* **TASK GOAL**
Starting with the line that has "Image resolution: width=1000" and finishing with the line that has "The height and width of the screenshot is (935, 619).", set down each line below exactly. Pictures are not copied.

* **PROVIDED RECORDS**
'''
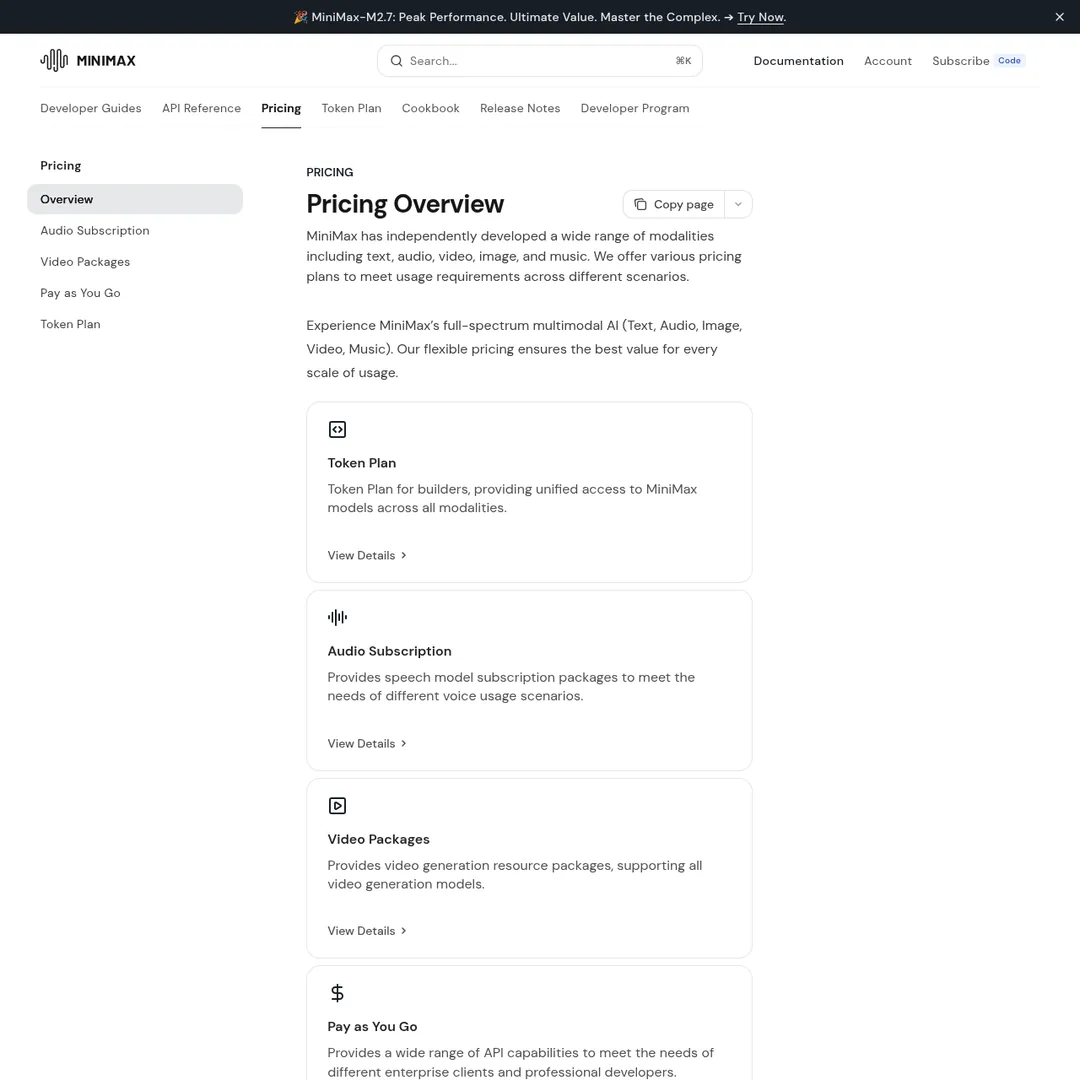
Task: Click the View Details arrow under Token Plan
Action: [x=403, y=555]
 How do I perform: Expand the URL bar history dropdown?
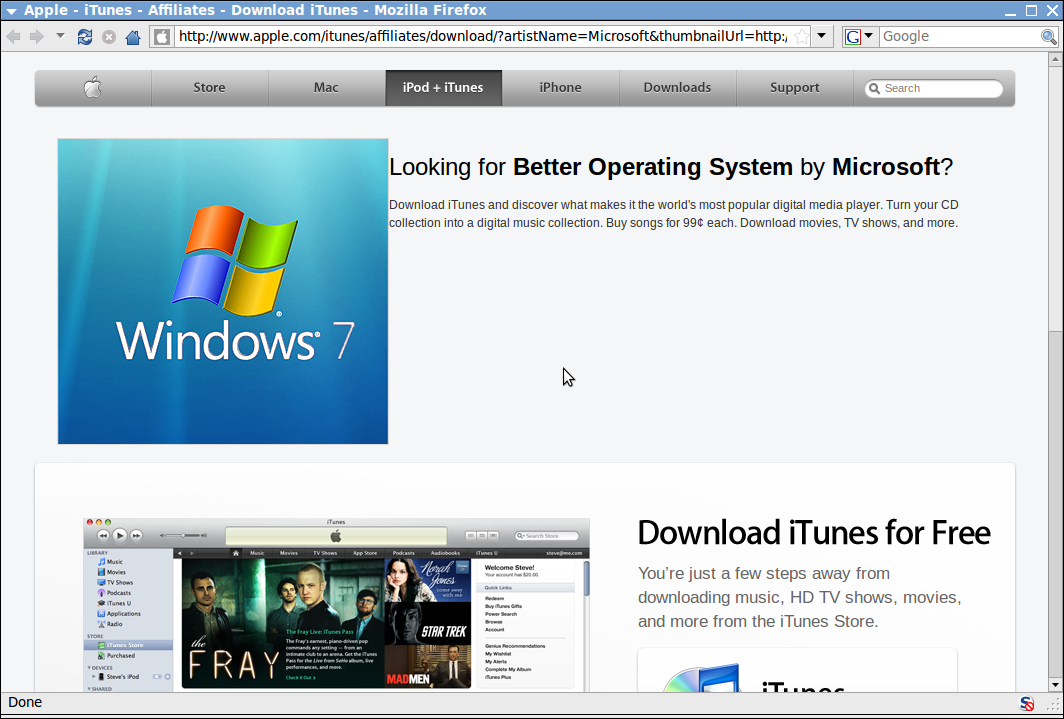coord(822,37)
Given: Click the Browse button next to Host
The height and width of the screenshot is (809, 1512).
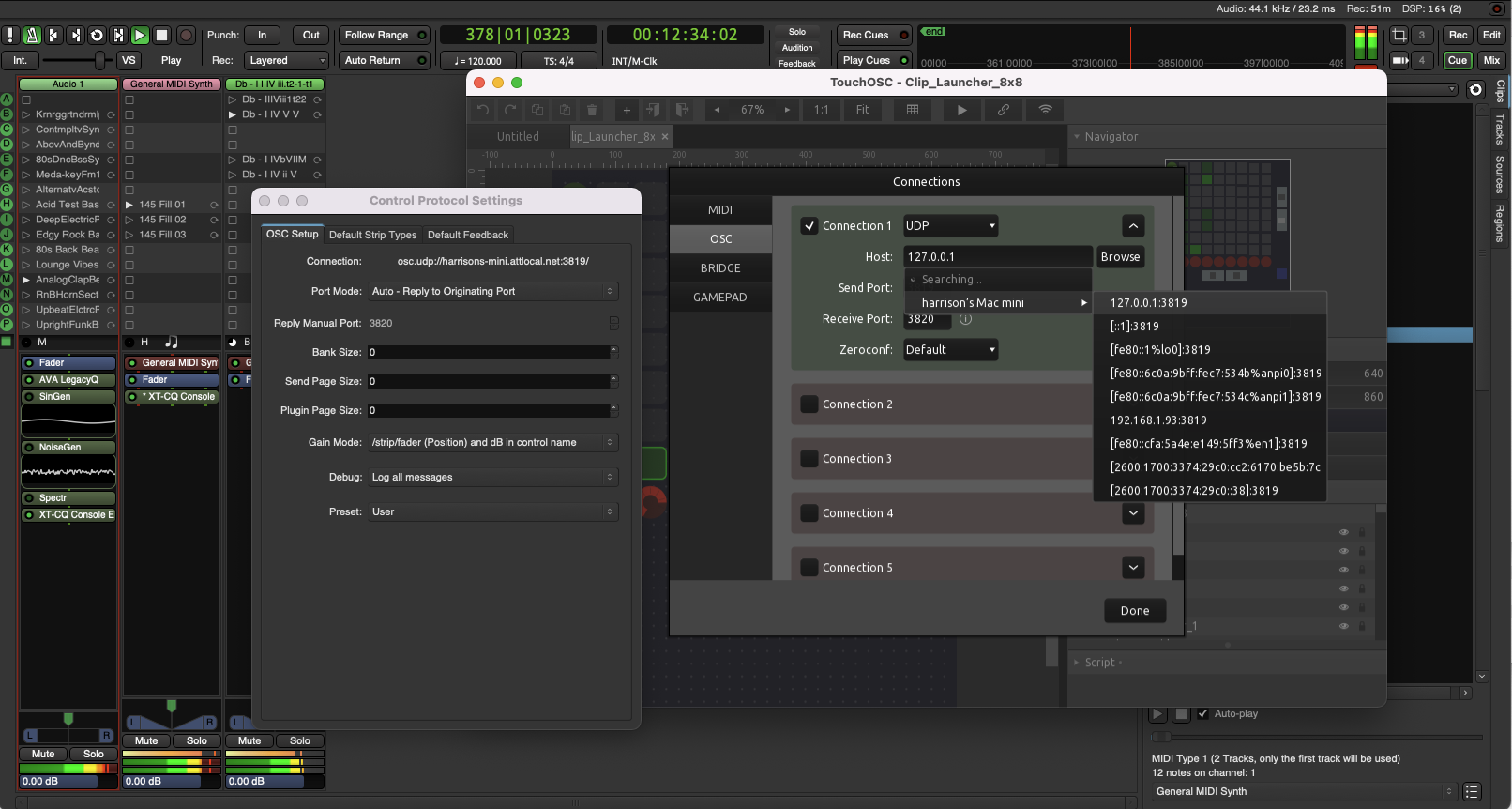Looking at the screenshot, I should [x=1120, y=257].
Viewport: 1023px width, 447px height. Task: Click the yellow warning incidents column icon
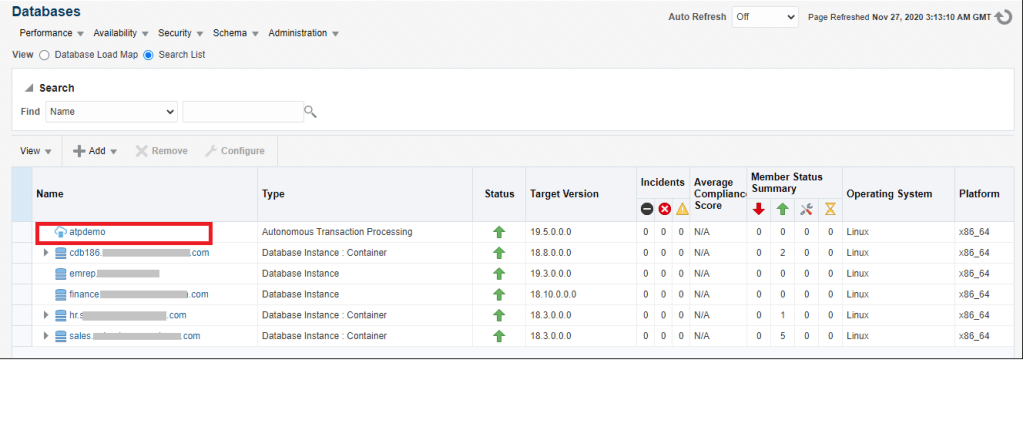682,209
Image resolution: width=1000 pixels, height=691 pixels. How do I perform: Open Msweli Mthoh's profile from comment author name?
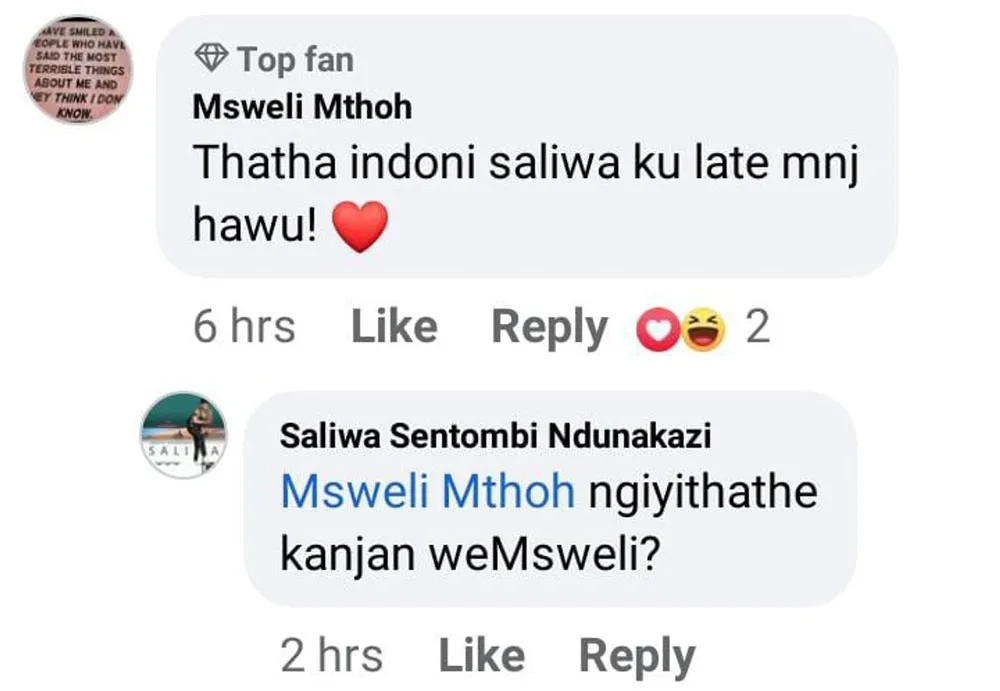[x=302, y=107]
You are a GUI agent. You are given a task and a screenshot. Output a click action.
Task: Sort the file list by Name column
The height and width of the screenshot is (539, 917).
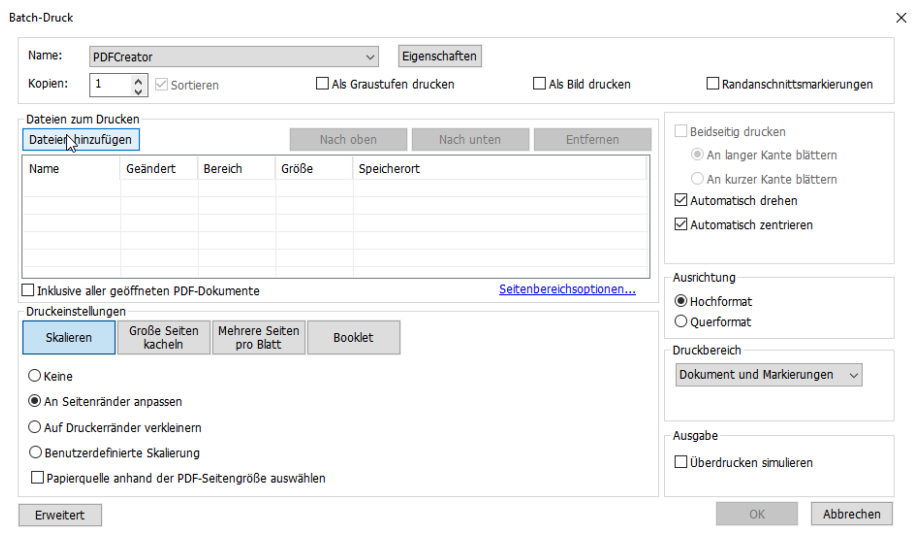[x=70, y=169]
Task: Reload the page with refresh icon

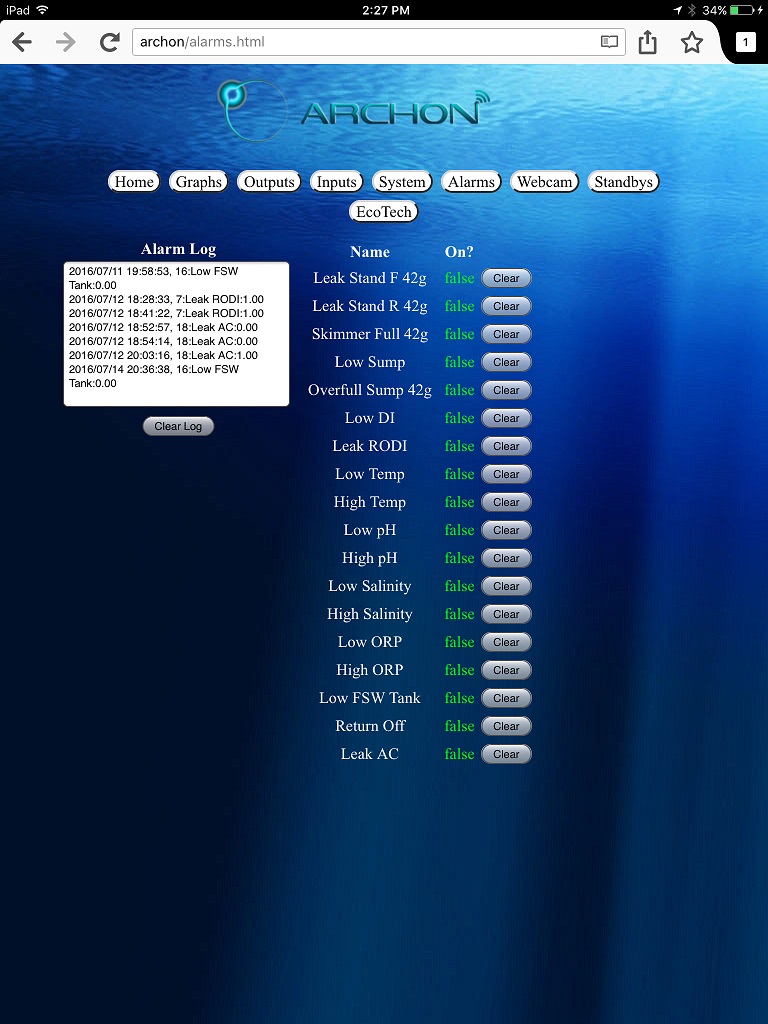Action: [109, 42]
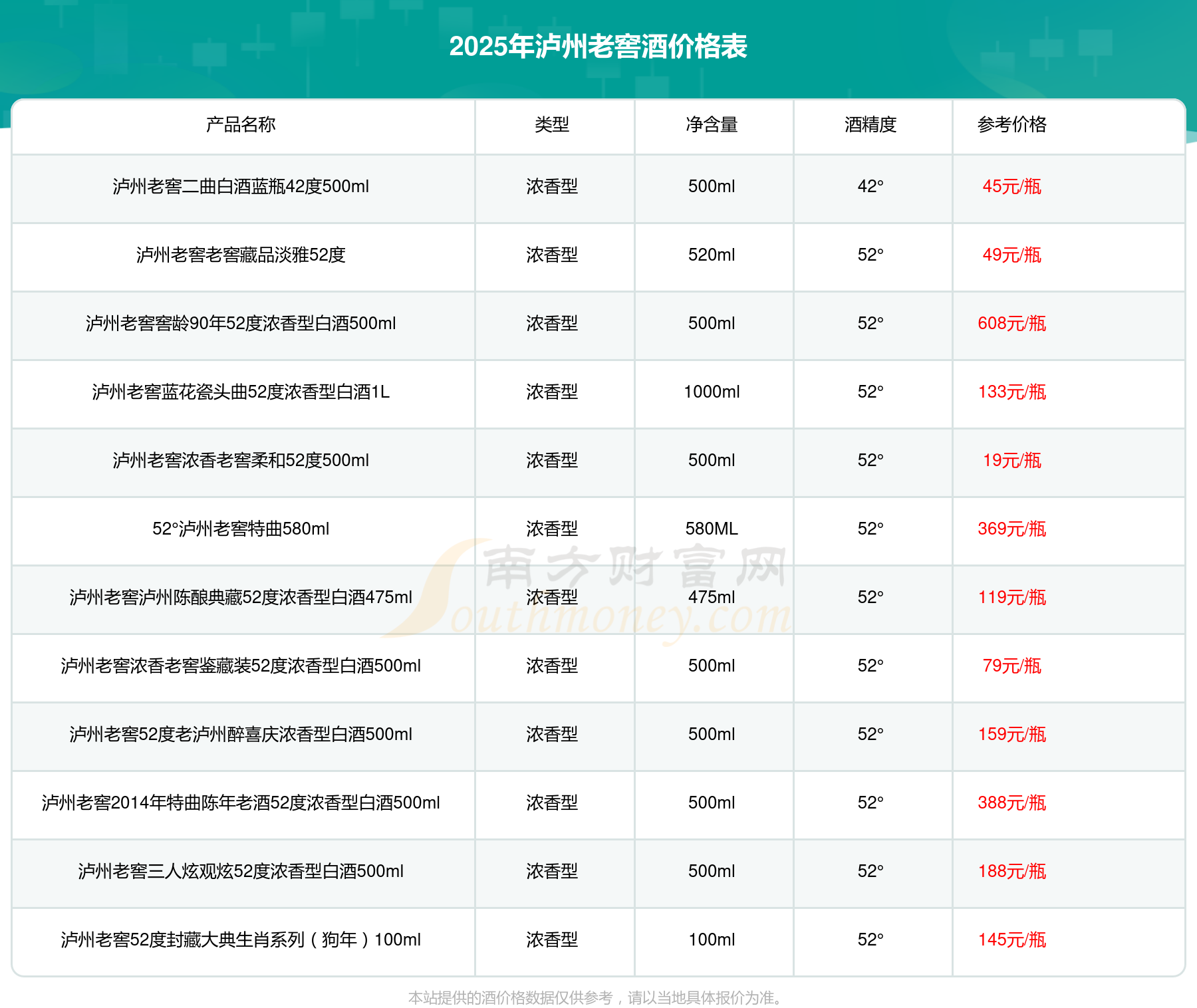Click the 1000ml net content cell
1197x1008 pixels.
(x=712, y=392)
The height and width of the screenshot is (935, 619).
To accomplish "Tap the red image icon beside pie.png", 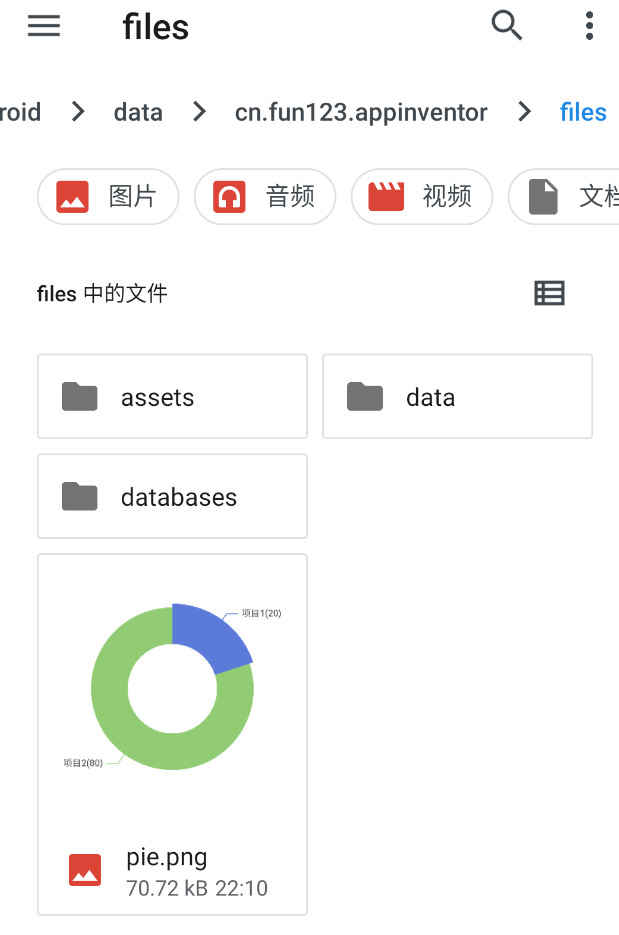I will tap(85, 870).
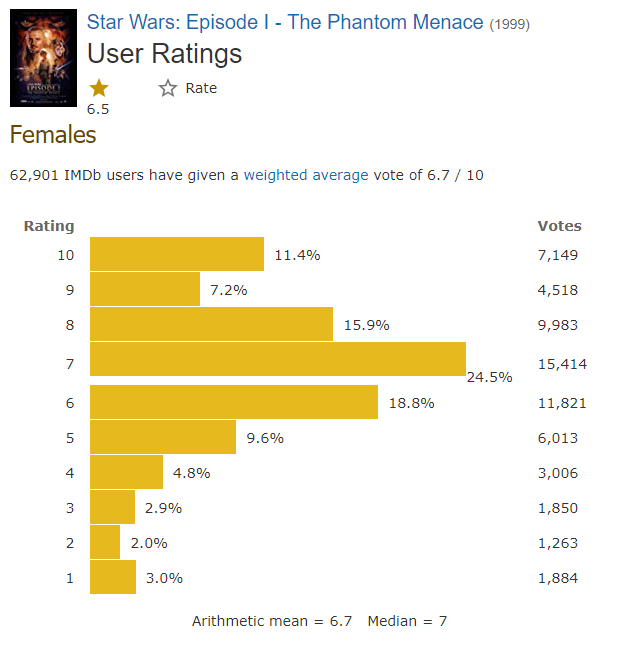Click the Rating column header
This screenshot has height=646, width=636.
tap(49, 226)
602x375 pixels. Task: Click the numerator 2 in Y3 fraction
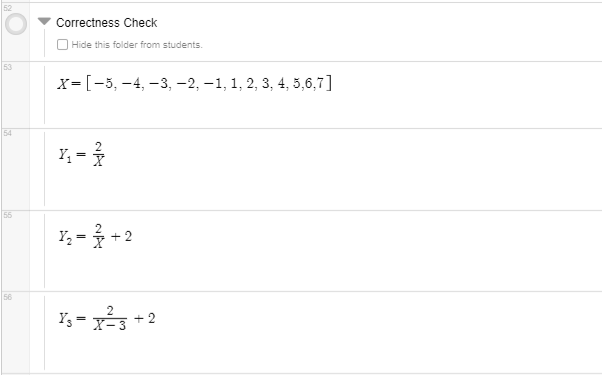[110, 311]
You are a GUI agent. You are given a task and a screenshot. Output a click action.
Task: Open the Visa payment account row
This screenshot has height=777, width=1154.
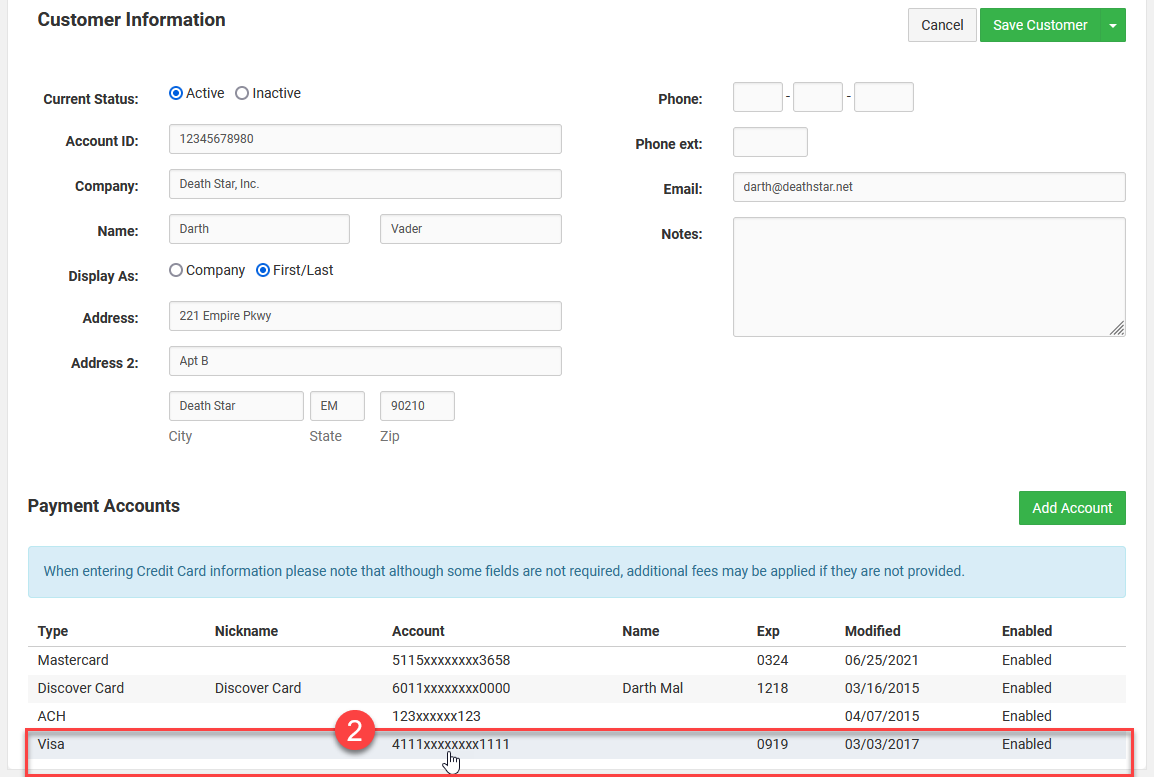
'''
* **SOLUTION TO THIS EXERCISE**
Image resolution: width=1000 pixels, height=691 pixels. How do I perform: Open Msweli Mthoh's profile from comment author name?
[x=302, y=107]
You are a GUI agent. You are given a task and a screenshot. Output a click action.
Task: Sort the file list by Name column
The height and width of the screenshot is (539, 917).
[x=70, y=169]
Task: Reload the page with refresh icon

Action: [109, 42]
Click the 1000ml net content cell
1197x1008 pixels.
(x=712, y=392)
The height and width of the screenshot is (935, 619).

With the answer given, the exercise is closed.